THOMAS GIBBS GEE, Circuit Judge:
Today, we consider a criminal defendant's challenges to various instructions given to the jury. On appeal, he argues that, taken together, the trial court's refusals to adopt his requested instructions amount to a denial of his right to a fair trial. Disagreeing, we affirm his convictions.
The facts of this case are undisputed. In 1983, Mary Tubbs, Susan Maddox, and appellant Richard Hunt formed two Texas companies, Creditsaver, Inc. and First Security Credit. With the stated corporate purpose of providing "mail order information service," they advertised in such publications as The National Enquirer and The Star Classified. Their advertisements provided the following:
Assured Credit: MasterCard, Visa, and more. All available through First Security Credit regardless of past credit, no credit, bankruptcy; completely guaranteed. Women and students cards available.

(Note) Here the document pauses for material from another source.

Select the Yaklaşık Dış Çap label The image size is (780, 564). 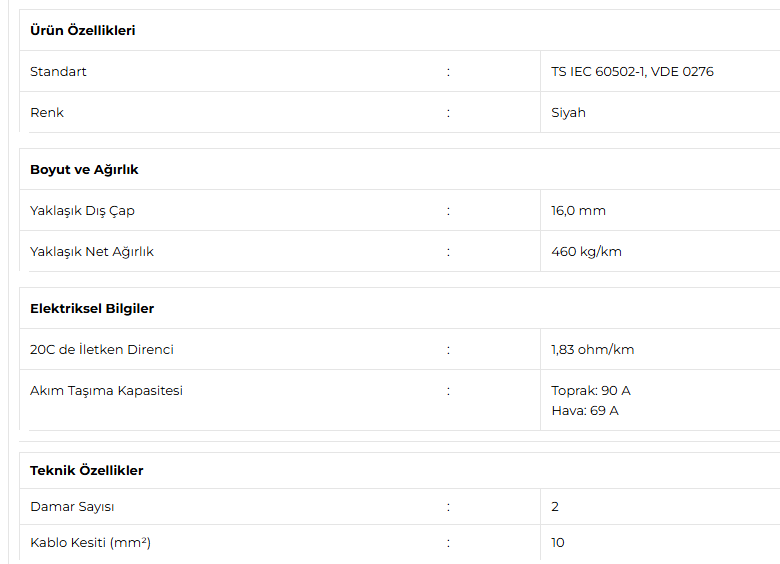(x=82, y=211)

The ads included a toll-free number; a phone call would result in a solicitation letter and an application mailed to the hapless customer. The letter's salutation read "Dear Future Cardholder" and was signed by "David Weston, New Accounts Department."1 It encouraged the customer to fill out the application and return it along with a check for 35 dollars. The application itself requested information concerning employment and income, just as actual credit card applications would.
The complying customer would receive no credit card, however; rather, he would receive only a seven page booklet entitled "Ten Easy Steps to Good Credit." No advertisement or brochure had mentioned anything about such a booklet, and several customers later testified that the ads led them to expect the delivery of actual credit cards. Those calling the company to complain reached only an answering service. Their complaints, however, eventually reached the United States Postal Service, whose investigation eventually led to the seizure of the companies' business records and to criminal indictments.
Charged with several counts of mail fraud in violation of 18 U.S.C. § 1341, the three were tried and convicted of most counts. The trial court probated their sentences, conditioned on restitution to their victims and on public service work. Only Hunt now appeals, claiming that abuse of discretion occurred when the trial court refused to give certain requested instructions to the jury. More specifically, he argues that these refusals served to diminish or to eliminate the Government's burden of proving intent to defraud, a burden § 1341 imposes.
In considering his arguments, we must test the instructions given not against those he requested--for a criminal defendant lacks the right to have his requests adopted word for word--but against the law. United States v. Kimmel, 777 F.2d 290, 292-93 (5th Cir. 1985), cert. denied 476 U.S. 1104, 106 S. Ct. 1947, 90 L. Ed. 2d 357 (1986). We continue to recognize the trial judge's "substantial latitude in tailoring his instructions as long as they fairly and adequately cover the issues presented in the case." Id. at 293, quoting United States v. Pool, 660 F.2d 547, 548 (5th Cir. 1981). This view is reflected in the formula we propounded in United States v. Grissom, 645 F.2d 461 (5th Cir. 1981). Under this formula, a trial judge's refusal to deliver a requested instruction constitutes reversible error only if three conditions exist:
(1) the instruction is substantially correct:
(2) it is not substantially covered in the charge actually given to the jury; and
(3) it concerns an important point in the trial so that the failure to give it seriously impairs the defendant's ability to present a given defense effectively.
Id. at 464. These cases make clear that we have reverse only if the defendant was improperly denied the chance to convey his case to the jury; in other words, an abuse of discretion occurs only when the failure to give a requested instruction serves to prevent the jury from considering the defendant's defense. With this in mind, we turn to the issues of this case.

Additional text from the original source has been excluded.